→ Work request
Copy the entries exactly, through the "Compra hoy (411, 35)" line.

┌──

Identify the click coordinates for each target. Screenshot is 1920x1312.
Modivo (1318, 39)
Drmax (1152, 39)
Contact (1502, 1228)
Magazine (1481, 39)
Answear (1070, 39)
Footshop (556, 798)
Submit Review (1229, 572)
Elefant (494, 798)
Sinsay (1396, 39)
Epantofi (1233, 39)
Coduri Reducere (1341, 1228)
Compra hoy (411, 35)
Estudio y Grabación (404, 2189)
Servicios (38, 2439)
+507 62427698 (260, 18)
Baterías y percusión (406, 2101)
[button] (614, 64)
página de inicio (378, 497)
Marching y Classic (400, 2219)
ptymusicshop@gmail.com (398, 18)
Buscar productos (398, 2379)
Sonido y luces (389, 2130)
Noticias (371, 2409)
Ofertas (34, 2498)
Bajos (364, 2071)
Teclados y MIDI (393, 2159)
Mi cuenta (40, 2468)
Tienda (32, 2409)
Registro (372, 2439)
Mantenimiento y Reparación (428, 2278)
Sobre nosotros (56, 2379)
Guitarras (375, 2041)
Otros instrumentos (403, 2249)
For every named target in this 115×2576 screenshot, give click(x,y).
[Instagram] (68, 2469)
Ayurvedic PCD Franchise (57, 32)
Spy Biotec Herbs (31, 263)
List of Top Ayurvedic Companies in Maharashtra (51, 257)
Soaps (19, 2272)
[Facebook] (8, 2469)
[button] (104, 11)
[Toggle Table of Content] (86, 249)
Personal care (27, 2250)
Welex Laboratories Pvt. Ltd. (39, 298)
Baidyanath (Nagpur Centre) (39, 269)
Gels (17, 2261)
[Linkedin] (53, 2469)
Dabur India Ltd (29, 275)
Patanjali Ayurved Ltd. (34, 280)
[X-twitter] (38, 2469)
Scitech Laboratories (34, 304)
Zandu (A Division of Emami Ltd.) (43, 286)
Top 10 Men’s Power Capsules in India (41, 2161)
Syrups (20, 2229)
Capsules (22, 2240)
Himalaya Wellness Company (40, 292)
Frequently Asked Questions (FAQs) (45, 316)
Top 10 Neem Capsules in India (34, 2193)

└──

→ Answer space
Identify the click coordinates for each target. Screenshot is 1920x1312.
Modivo (1318, 39)
Drmax (1152, 39)
Contact (1502, 1228)
Magazine (1481, 39)
Answear (1070, 39)
Footshop (556, 798)
Submit Review (1229, 572)
Elefant (494, 798)
Sinsay (1396, 39)
Epantofi (1233, 39)
Coduri Reducere (1341, 1228)
Compra hoy (411, 35)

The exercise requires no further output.